Carnë Draug carandraug+dev at gmail.com
Wed Sep 11 06:48:13 UTC 2013


On 11 September 2013 04:50, Fields, Christopher J <cjfields at illinois.edu> wrote:
> On Sep 10, 2013, at 12:05 PM, Carnë Draug <carandraug+dev at gmail.com>
>  wrote:
>
>> There's also the thing that next_seq() was always returning an array
>> reference with only 1 element (the one sequence). Now there will be
>> more elements (one per sequence in the Entrezgene set). People
>> expecting the old behaviour will be skipping data unless maybe some
>> warning is printed or some other change is performed. Specially
>> next_seq returning many sequences (the next set) is misleading.
>
> Would you want a method that implies it only returns one thing (e.g. next_seq)?  Could you make another method that returns data in batches (next_seq_set?  not sure) then rewrite next_seq in terms of it?

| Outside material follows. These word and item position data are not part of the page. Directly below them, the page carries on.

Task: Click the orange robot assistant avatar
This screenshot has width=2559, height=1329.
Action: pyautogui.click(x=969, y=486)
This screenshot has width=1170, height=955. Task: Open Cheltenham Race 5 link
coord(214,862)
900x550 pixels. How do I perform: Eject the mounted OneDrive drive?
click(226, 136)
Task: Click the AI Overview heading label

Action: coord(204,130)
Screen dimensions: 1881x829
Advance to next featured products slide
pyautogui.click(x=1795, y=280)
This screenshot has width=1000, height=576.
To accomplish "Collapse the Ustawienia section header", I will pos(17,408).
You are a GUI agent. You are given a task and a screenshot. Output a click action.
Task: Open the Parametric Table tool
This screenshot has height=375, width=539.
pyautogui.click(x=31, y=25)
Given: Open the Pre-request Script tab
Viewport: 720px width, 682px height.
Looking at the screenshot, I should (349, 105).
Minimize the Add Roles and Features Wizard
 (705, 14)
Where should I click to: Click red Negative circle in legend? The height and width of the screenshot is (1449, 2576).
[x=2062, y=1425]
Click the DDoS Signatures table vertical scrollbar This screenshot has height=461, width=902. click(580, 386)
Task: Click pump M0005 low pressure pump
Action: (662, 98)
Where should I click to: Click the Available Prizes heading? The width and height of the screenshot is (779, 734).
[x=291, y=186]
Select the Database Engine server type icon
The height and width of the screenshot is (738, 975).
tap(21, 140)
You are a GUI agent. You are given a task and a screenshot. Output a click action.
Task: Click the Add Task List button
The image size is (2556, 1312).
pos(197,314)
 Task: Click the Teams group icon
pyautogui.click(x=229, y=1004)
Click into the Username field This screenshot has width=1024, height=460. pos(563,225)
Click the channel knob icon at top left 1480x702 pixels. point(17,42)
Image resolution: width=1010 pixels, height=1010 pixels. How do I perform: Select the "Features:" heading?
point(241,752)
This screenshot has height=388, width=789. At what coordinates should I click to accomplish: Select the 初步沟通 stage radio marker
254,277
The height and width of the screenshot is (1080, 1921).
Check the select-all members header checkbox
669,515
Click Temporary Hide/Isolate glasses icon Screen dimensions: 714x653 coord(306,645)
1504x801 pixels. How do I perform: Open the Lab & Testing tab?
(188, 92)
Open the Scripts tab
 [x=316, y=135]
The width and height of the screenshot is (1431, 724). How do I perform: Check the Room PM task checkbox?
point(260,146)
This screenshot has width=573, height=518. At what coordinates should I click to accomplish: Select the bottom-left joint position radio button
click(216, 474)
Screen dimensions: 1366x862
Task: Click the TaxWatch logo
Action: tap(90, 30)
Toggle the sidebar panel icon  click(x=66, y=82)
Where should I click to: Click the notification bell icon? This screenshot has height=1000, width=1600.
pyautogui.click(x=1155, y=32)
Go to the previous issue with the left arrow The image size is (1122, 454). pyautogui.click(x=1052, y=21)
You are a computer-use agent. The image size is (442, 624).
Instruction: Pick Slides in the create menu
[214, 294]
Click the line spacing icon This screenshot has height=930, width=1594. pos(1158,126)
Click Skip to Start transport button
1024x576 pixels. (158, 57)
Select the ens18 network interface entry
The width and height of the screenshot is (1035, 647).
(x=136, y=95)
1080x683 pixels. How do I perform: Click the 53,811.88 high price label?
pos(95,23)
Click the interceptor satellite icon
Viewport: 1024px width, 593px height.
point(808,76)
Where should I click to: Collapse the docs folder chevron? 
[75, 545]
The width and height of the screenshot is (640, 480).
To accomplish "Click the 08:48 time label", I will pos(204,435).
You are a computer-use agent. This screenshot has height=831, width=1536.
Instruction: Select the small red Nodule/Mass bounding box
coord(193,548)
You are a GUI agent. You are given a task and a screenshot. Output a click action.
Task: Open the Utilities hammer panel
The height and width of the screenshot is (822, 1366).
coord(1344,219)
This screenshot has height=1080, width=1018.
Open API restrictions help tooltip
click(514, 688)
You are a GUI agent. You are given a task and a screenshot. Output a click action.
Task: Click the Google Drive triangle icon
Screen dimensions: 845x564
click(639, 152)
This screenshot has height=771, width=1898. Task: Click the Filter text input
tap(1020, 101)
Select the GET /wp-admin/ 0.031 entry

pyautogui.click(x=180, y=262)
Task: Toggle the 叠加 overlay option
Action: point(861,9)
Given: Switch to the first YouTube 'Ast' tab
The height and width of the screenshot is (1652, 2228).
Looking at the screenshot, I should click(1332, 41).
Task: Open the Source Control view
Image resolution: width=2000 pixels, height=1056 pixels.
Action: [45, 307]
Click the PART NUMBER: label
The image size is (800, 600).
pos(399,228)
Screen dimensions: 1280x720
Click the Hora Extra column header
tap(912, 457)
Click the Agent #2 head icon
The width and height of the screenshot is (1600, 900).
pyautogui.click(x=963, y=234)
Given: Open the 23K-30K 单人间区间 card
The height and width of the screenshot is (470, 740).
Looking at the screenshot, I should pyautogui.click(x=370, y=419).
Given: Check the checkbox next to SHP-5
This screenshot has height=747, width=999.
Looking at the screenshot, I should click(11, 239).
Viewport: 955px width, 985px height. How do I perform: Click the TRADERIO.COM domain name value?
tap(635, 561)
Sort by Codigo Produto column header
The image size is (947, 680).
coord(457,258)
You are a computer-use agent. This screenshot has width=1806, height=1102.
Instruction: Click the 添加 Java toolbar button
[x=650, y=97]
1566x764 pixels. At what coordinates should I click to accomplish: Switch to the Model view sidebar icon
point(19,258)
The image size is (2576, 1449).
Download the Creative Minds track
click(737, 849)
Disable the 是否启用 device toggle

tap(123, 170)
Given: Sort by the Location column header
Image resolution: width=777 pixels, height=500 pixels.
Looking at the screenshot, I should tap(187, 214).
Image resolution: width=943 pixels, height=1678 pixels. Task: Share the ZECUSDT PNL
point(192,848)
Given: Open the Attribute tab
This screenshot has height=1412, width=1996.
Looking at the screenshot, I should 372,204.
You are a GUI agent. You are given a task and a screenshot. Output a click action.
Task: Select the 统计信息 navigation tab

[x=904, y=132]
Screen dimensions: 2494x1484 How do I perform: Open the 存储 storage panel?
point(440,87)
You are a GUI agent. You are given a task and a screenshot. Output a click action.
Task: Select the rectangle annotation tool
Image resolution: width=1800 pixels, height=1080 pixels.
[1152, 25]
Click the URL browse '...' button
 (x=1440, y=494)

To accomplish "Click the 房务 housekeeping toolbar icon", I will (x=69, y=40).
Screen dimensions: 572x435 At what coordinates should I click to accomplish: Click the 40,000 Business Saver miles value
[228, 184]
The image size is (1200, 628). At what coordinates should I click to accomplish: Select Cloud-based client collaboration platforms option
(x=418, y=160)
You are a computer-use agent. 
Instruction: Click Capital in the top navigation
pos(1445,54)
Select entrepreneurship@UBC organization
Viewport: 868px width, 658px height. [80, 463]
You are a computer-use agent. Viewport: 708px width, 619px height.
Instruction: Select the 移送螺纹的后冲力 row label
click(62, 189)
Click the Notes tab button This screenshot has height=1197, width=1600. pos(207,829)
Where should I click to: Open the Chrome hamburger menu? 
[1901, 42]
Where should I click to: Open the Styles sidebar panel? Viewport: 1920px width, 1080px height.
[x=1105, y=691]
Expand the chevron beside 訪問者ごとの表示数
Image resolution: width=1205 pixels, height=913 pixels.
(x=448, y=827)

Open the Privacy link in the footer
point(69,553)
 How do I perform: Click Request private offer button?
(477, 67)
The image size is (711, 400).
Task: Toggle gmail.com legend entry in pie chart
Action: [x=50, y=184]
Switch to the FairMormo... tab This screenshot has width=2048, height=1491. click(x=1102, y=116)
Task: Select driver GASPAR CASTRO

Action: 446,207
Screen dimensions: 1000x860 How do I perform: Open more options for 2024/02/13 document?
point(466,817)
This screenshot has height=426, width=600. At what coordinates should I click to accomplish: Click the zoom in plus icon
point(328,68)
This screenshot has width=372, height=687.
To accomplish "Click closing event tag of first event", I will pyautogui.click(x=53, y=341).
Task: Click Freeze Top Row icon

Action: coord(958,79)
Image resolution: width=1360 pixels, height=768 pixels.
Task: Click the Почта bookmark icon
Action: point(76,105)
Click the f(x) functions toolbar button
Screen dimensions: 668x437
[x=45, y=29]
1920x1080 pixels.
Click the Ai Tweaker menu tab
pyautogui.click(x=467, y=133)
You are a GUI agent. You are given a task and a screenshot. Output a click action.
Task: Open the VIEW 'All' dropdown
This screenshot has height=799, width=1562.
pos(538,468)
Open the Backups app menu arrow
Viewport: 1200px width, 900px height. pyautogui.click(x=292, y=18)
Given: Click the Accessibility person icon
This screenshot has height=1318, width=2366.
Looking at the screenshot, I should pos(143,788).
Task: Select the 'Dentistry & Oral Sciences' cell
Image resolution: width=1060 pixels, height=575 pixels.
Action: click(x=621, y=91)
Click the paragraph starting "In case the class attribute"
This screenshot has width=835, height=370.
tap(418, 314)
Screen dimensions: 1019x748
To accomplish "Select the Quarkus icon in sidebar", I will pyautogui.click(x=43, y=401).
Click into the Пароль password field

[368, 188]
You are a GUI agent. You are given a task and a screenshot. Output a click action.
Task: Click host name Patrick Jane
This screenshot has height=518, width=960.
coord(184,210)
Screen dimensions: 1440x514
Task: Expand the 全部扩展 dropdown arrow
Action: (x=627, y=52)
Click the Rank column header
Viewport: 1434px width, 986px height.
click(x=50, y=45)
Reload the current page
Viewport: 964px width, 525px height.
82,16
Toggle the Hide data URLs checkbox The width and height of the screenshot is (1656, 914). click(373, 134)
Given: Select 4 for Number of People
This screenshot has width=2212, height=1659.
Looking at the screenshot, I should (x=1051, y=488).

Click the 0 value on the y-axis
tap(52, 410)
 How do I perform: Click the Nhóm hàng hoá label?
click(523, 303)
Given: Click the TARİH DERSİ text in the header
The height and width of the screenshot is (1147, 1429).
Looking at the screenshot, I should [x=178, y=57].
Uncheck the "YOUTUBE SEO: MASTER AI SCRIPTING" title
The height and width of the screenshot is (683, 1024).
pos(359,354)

I just think that such method would be more explicit about what it's
actually doing. But I don't have any really good idea in how to handle
this at the moment in good design. I have been away for too long on
this to give a conscious solution.

>> Finally, there's also the thing that the patch reads an entire set
>> which for all we know, can be thousands of sequences.
>>
>> Carnë
>
> That may be more problematic, yes.  The solutions depend on how the ASN1 parser is set up, which I'm not totally familiar with.  If you are worried about thousands of genes, then maybe a Bio::Cluster-like class for grouping data that generates the objects lazily?

I am not worried about it for myself. I'm just commenting that if
someones throws a giant Entrezgene set at it, they might be surprised.
But such sets seem to be rare and the NCBI retracted the change on
their side after I contacted them so maybe it will never be a problem
for anyone.

>> [1] http://bioperl.996286.n3.nabble.com/sets-of-sequences-how-to-read-td16940.html
>
> I didn't get back to this right away, but I unfortunately already pushed some changes to the repo.  You should still be able to merge your work in, though, or I can back mine out into a branch and let you merge.  Most of mine are to remove the circular dependency issue with Bioperl.

That was not a problem. It was only a 5 characters change so I just
made a new commit. I have then made a bunch more changes to make use
of BioPerl's Dist::Zilla plugin.

Anyway, while going through the code I noticed there's a lot of
repeated code. A diff between EntrezGene.pm and Sequence.pm will give
a good idea in how much we could save by handling it a bit better (and
avoid future maintenance problems when bugs are fixed in one side but
not the other). Same goes for the two Indexer.pm files.